▼
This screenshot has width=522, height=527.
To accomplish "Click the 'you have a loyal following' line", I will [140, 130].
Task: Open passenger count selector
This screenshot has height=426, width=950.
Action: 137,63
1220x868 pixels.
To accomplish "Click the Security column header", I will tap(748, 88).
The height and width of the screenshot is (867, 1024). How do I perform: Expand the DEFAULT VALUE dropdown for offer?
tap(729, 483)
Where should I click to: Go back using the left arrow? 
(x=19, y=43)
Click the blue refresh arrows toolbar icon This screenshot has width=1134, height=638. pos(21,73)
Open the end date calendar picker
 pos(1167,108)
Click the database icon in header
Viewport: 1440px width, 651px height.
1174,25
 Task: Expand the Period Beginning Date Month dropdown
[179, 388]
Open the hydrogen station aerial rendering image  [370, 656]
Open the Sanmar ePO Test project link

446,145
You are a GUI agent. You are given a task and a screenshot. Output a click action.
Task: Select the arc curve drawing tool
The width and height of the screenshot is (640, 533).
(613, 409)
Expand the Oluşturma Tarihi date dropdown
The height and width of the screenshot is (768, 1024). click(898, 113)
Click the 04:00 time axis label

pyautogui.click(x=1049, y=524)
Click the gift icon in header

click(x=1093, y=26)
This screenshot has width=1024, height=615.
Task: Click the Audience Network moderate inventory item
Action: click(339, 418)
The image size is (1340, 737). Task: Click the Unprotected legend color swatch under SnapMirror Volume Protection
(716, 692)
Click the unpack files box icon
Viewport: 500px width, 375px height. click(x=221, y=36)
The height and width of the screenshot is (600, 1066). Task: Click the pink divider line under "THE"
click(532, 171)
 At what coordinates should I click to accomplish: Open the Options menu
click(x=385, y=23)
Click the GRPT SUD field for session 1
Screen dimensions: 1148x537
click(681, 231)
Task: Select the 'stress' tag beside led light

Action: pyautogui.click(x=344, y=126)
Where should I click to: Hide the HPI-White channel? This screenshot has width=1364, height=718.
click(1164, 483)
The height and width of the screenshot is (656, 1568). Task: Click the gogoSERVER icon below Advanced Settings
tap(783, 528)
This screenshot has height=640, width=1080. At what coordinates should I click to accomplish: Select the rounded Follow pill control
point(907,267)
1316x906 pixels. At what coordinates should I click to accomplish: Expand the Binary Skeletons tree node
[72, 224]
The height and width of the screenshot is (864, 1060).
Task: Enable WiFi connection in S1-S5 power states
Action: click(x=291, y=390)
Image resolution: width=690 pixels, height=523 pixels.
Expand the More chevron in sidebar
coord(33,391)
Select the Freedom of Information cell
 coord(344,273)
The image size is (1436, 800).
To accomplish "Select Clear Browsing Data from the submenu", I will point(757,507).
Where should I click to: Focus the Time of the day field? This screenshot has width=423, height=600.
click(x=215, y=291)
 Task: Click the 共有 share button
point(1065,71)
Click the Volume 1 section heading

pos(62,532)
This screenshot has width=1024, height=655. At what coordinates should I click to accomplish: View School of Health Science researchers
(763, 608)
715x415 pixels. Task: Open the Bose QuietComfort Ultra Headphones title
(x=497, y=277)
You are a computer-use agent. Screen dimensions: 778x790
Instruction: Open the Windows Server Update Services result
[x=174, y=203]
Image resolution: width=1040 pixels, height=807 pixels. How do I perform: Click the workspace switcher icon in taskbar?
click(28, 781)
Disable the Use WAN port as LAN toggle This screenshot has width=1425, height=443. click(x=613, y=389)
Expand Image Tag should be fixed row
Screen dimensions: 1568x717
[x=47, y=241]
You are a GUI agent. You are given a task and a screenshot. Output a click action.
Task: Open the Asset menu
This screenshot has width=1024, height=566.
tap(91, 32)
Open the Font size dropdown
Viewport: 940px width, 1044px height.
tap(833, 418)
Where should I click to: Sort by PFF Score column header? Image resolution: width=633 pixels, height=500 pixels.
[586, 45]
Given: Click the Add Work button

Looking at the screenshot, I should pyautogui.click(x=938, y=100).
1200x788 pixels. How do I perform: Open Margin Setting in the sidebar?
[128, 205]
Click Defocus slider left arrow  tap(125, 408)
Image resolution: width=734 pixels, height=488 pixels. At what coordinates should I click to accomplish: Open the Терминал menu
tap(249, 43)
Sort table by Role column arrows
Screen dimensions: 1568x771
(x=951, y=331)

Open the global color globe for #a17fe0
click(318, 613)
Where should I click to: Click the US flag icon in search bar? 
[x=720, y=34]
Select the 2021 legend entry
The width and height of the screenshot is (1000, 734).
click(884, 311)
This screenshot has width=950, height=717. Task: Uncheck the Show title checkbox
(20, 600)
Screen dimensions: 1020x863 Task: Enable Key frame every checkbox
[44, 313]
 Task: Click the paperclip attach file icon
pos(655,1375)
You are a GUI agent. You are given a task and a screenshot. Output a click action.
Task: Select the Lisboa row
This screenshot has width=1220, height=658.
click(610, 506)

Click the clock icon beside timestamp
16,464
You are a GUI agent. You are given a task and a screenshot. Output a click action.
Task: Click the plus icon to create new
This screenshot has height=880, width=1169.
▲
WHAT IS NEEDED: Using the listing above, show every line that includes the string "will".

RESPONSE TO THE EXERCISE:
To accomplish "Click the 'you have a loyal following' line", I will [140, 130].
To accomplish "Click the Security column header", I will tap(748, 88).
To accomplish "Select Clear Browsing Data from the submenu", I will point(757,507).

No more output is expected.